Yes, all those scarves and seasonal decor bits and matching slippers for the kids really added up. With a busy life that includes more than just knitting and crochet, even thirty or forty small projects is a lot to take on.
So to help me sort through my bigger-than-ever handmade project list, I’ve gone back to the strategies that have often helped me decide where to start. With plenty of trial and error on my part, I’ve come to clarify my thoughts on good craft prioritizing into five questions. I hope this helps! Also, if anyone wants to share pictures or stories of what they’re making to gift this season, I would so enjoy seeing them. And yes, that includes anything you might be gifting yourself!
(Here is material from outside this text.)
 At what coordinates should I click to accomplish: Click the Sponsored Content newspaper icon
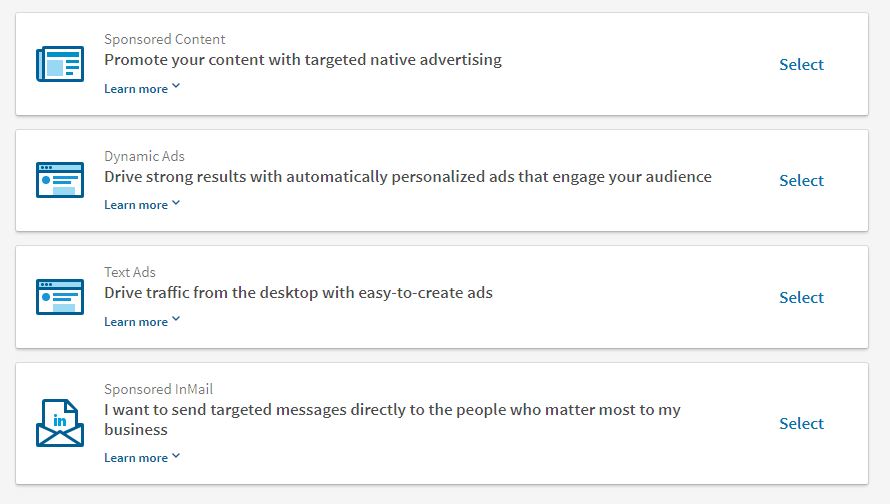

Here’s what you can ask yourself when confronted with a big list of to-do projects:
The Five Key Questions
One: Do I already have the materials?
This is a fairly easy starting point. Once you’ve decided what to make, it’s a pretty simple matter to see if you have the materials or not. Decide for yourself if you want to count projects if you have most of the supplies already or just what you need to get started, or if you feel more secure having everything on hand before you commence your crafting.
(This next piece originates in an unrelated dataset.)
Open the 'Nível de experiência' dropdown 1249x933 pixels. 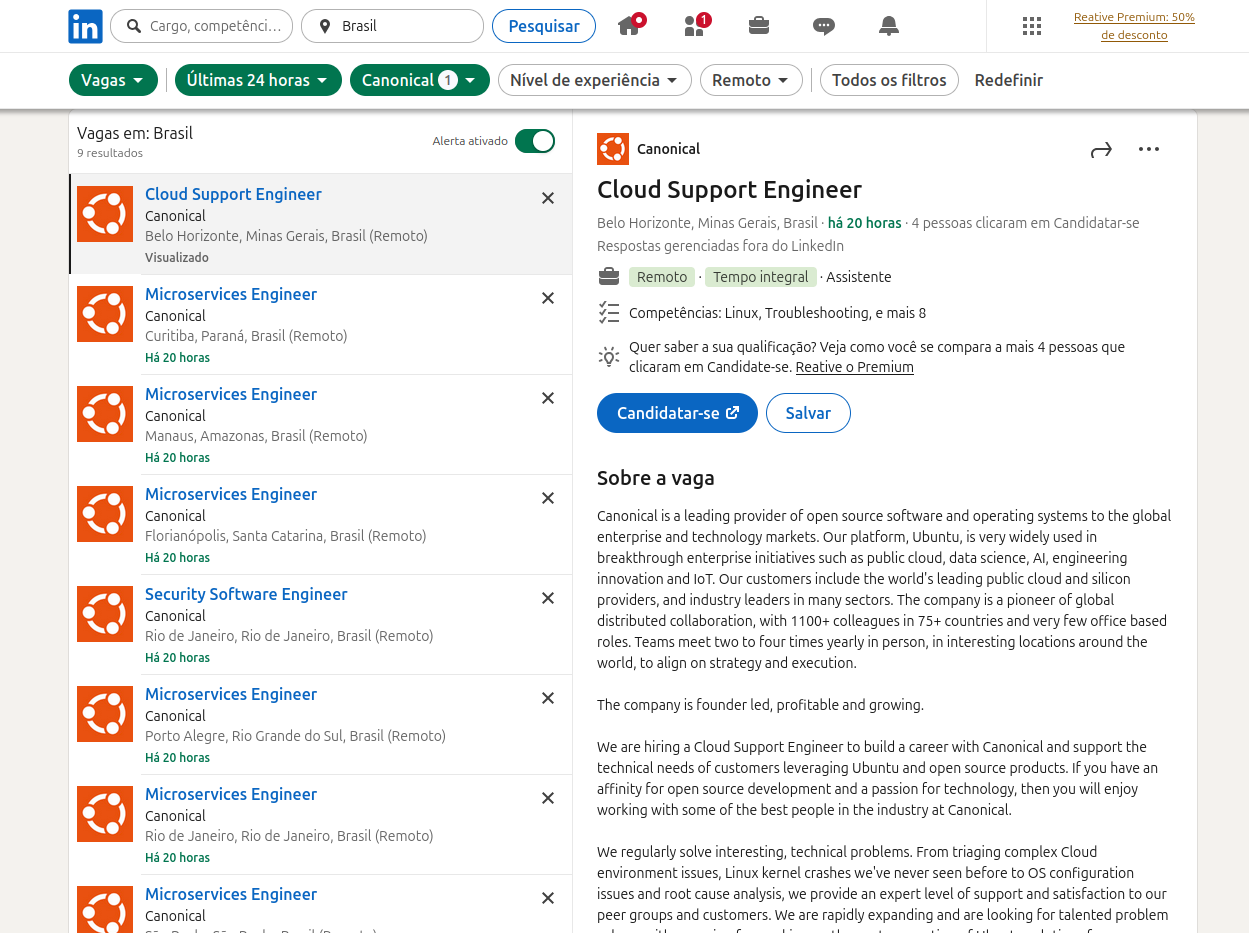click(x=594, y=80)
You may have a lot of appropriate materials (like the right color yarn for someone’s crochet hat), in which case your planning isn’t quite finished until you decide exactly what to use. But, if you don’t have the materials yet and it doesn’t work for you to head out and grab everything right this minute, that might mean you work on crafting a different project in the meantime.
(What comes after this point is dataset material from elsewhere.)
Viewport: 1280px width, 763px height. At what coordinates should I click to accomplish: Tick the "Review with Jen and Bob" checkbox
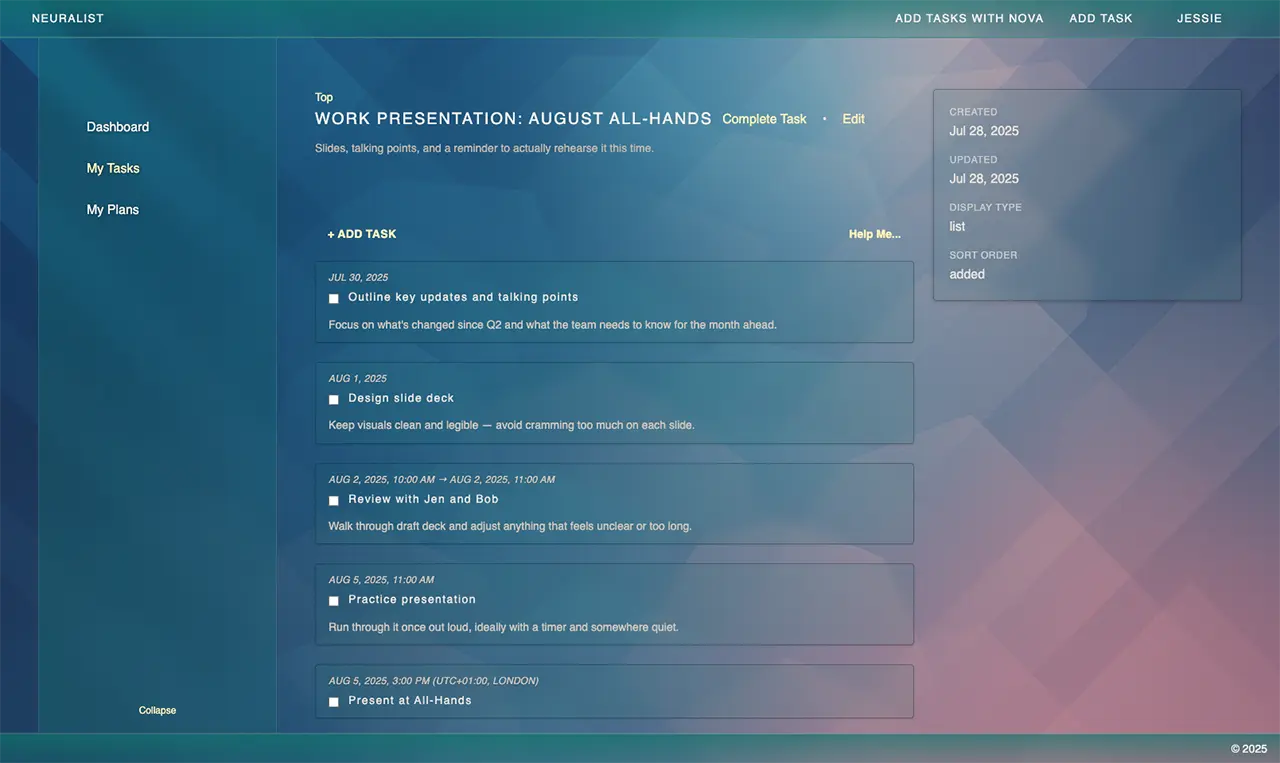pos(333,500)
Two: Is my recipient likely to value this gift?
I’m not sure how this question is going to sound to everyone, so let me clarify a little bit. I fully believe that gifts should be just that-gifts. I shouldn’t feel that I am owed a certain reaction for a gift, even a handmade one. I do my best to root out any entitlement I may have before I give a gift, because I would never want the experience to put pressure on someone else. After all, even handmade gifts are things, and people are more important than things.
But balanced with that, I’ve also heard the rejection in a fellow creative’s voice as they told of a time when they saw a handmade and very time-consuming gift that they had given on Christmas, in a dumpster one day later. Likewise, I’ve known the sense of happiness and satisfaction that comes from seeing a gift make someone’s face light up, or hear a sincere “Thank you!” and especially seeing a gift recipient use something from me years after it was made.
So even though our crafty gifting is best done out of love and generosity, it is good for us to look at who we are giving gifts to. We might find upon reflection that some of our loved ones would be better recipients of certain gifts than others, based on who will be able to see your love through your gift. And, if you find that you can’t help yourself and want to create a labor of love for even a “craft blind” person, that’s wonderful too.
Three: Do I have a pressing due date?
As I write this, we are about to enter real Christmas and holiday prep season. Actually, a lot of serious knitters and crocheters start working on their Christmas and holiday gifts in the summertime to give themselves plenty of time. That’s certainly admirable and perhaps someday I will have grown into that kind of preparation. For many of us though, gifts are still coming to mind when some are breaking out decorations. Thankfully that’s more than enough time for many handmade gifts to be under the tree.
But being realistic about what you can do starts with knowing your REAL goal of when different projects need to be done, and those dates may be sooner than you realize when you first think about it. For example, if you are working on projects for people in your immediate household, then you may be able to afford working up to the last minute. However, gifts for anyone farther away may need to be shipped, and no one likes to pay extra for rush shipping! Also, if you have people traveling then their schedule may dictate when the best time would be to have that handmade gift ready and waiting for them. If you can plan ahead enough to have that cabled scarf ready when your sister drops by for a weekend mid-month, it will probably be extra delightful to her AND you!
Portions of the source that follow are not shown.